━━━ READING TEXT ━━━
For the fourth time since school began remotely in the fall, Evanston/Skokie School District 65 has set a date for resuming in-person classes.
The latest target, according to a letter to the community from Superintendent Devon Horton, is Feb. 16.
Previous targets were postponed due to the high coronavirus positivity rate in the area, and other COVID-related metrics such as hospital bed availability.
Horton says the decision to implement the hybrid model, in which some students will be in the building while others learn at home, was “not made hastily, nor as a result of political pressuring.”
Still, the decision does come after a parents group, the Coalition to Reopen District 65 Schools, called for creation of a medical advisory panel. That panel was indeed established, and Horton says the reopening decision was made in consultation with the group.
To reopen schools, District 65 will now accept a higher COVID-19 positivity rate than what was considered safe and acceptable just two weeks ago.
━━━ RECORD EXCERPTS ━━━
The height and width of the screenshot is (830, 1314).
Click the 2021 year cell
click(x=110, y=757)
━━━
━━━ RECORD EXCERPTS ━━━
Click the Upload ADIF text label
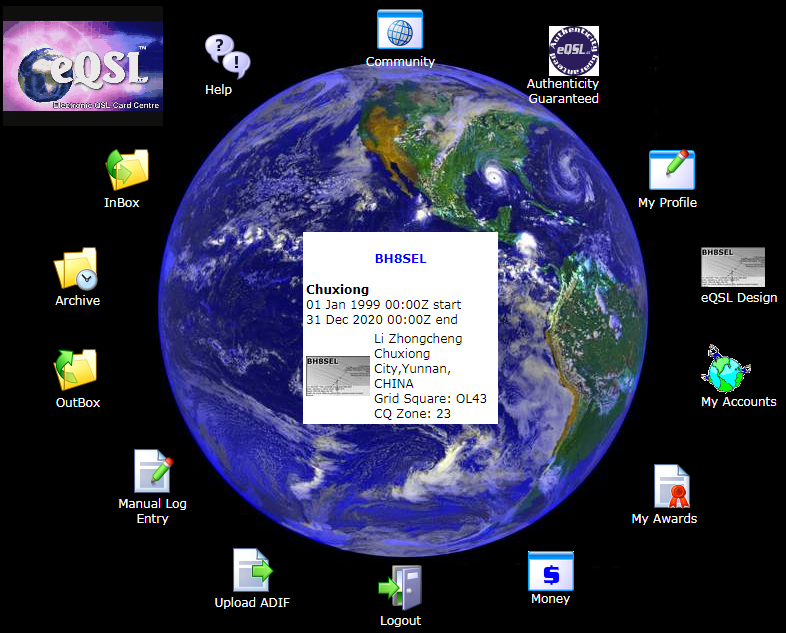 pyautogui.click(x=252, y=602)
━━━
### CHECK YOUR UNDERSTANDING
1. In the article on District 65's reopening plan, what is the latest target date for resuming in-person classes?
2. Proceed with the article on District 65's school reopening plan, picking up right after its final sentence.

### TASK-BY-TASK OUTPUTS
1. Feb. 16.

2.
Horton says once schools reopen “hybrid learning will remain in effect as long as the test positivity rate (rolling 7-day average) is less than 12% in Region 10 and locally.” Region 10 is the Illinois designation for suburban Cook County. The Illinois Department of Public Health says the Region 10 rate now, based on data through Jan. 17, is at 8.0%.
When the mid-January reopening was dropped because the level of COVID was deemed at the time to be too high, the district’s target rolling positivity rate was 8% over three consecutive days.
In his letter to the community, Horton says “in citing numerous studies and in conversations with our medical advisors, we know mitigation measures” such as wearing masks in social distancing in school are “highly effective” in preventing the spread of COVID.
However, he says if Illinois Region 10 is moved back to a more restrictive level by the State, “this will also require an adaptive pause and district-wide pivot back to remote learning.”
District 65 will hold a virtual forum at 6 p.m. on Jan. 28, to explain the upcoming hybrid reopening, as well as health and safety measures and coronavirus metrics.
Under the plan, students will have days off from Wednesday, Feb. 10 through Friday, Feb. 12, to give teachers time to plan for the switch to hybrid classes, and classes will resume in the new format after the Monday Presidents’ Day holiday.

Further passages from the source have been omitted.